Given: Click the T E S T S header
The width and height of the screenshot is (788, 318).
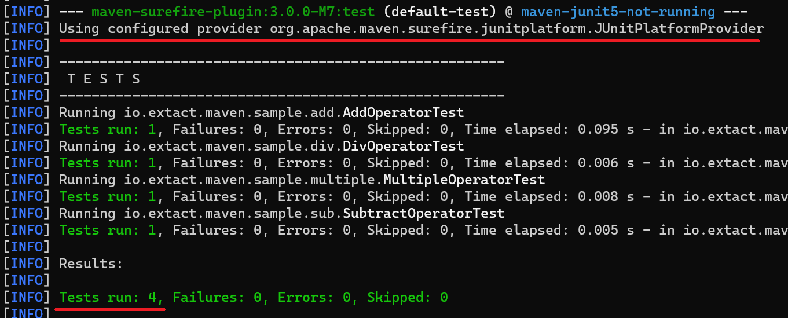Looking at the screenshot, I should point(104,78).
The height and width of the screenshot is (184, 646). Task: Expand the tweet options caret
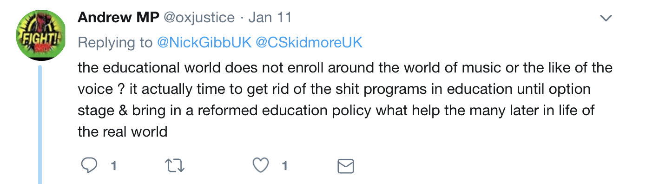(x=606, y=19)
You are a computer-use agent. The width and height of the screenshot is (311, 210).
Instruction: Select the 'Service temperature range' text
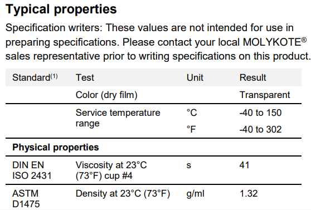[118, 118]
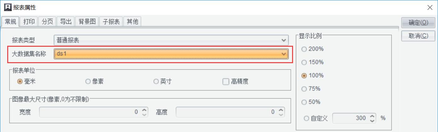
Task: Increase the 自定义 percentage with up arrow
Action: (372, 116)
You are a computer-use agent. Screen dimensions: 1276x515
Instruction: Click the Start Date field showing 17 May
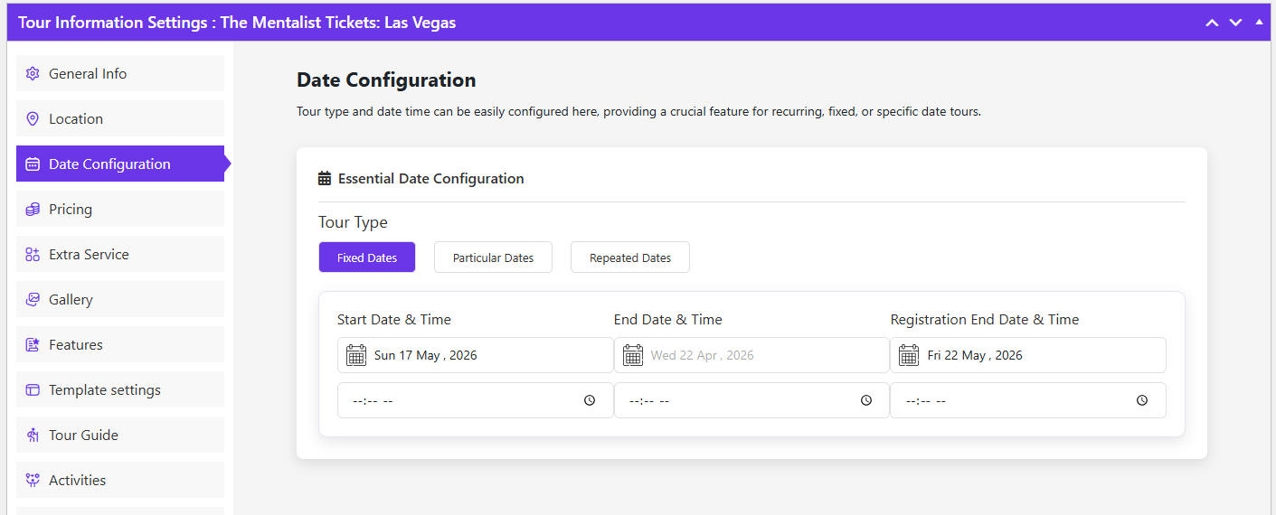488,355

*-*-*

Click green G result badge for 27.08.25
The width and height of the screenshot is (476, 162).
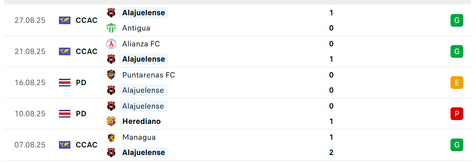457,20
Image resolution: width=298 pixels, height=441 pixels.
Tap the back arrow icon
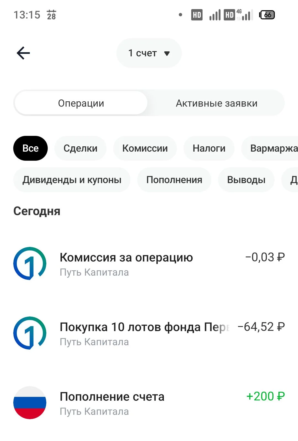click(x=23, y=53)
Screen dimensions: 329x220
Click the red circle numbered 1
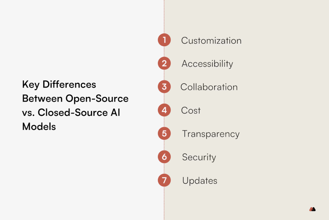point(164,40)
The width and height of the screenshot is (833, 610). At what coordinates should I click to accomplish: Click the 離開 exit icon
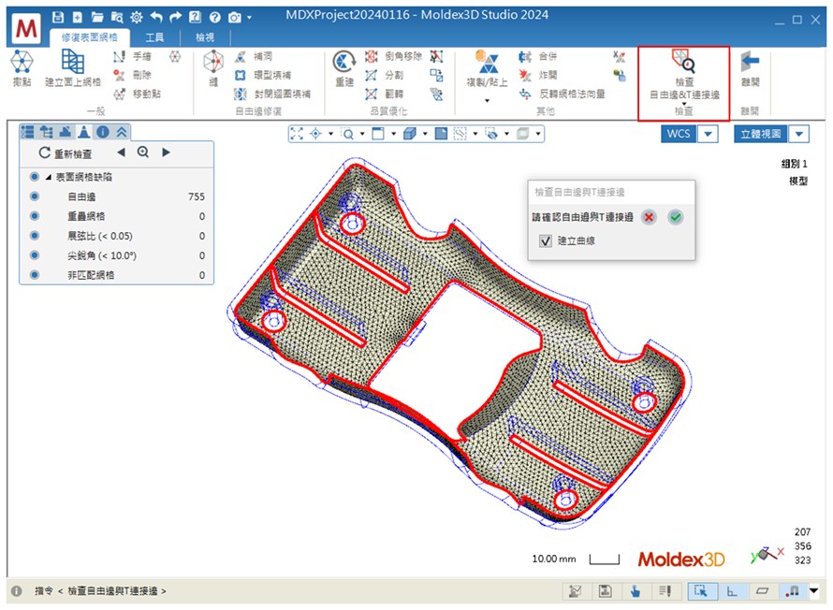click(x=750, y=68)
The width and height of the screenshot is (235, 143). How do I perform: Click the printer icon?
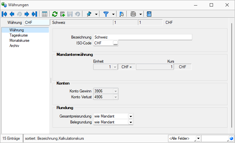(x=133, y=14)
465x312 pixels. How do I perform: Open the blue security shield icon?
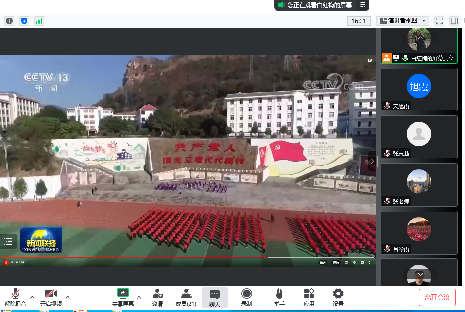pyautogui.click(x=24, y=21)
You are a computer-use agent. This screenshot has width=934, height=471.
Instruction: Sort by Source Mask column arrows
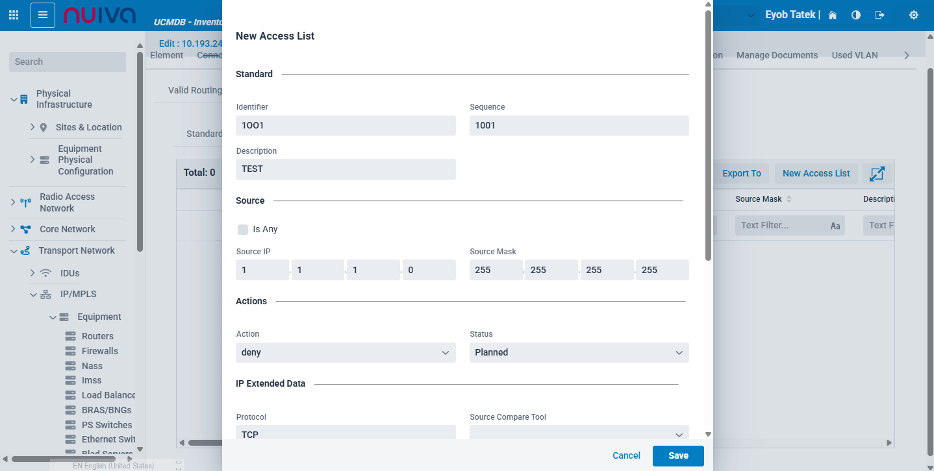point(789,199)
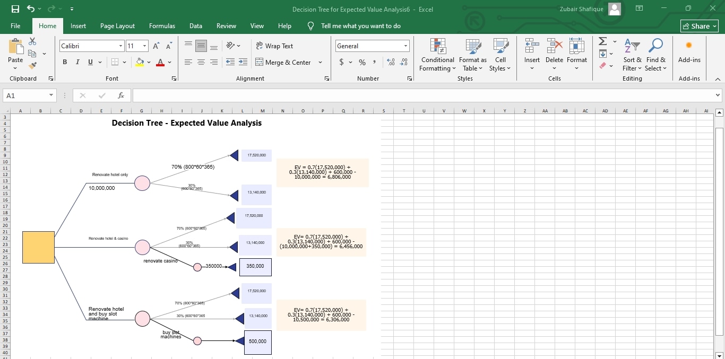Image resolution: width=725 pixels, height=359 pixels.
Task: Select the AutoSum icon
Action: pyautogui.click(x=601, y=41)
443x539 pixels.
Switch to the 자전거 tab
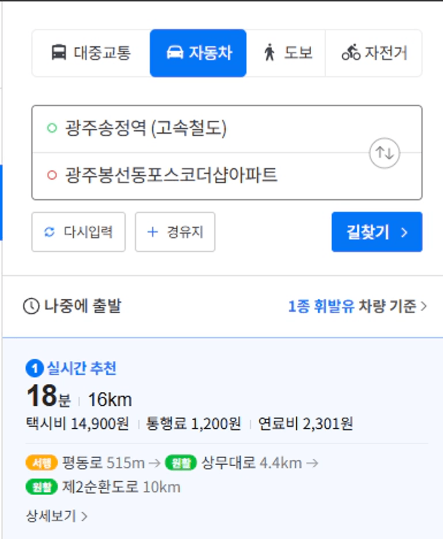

*-*-*

Scan the records above for the string "computer", and copy every line where it turns up.

You are a computer-use agent. The width and height of the screenshot is (311, 210).
You are a computer-use agent. Screen dimensions: 1276x515
You are a computer-use agent. This screenshot has width=934, height=471.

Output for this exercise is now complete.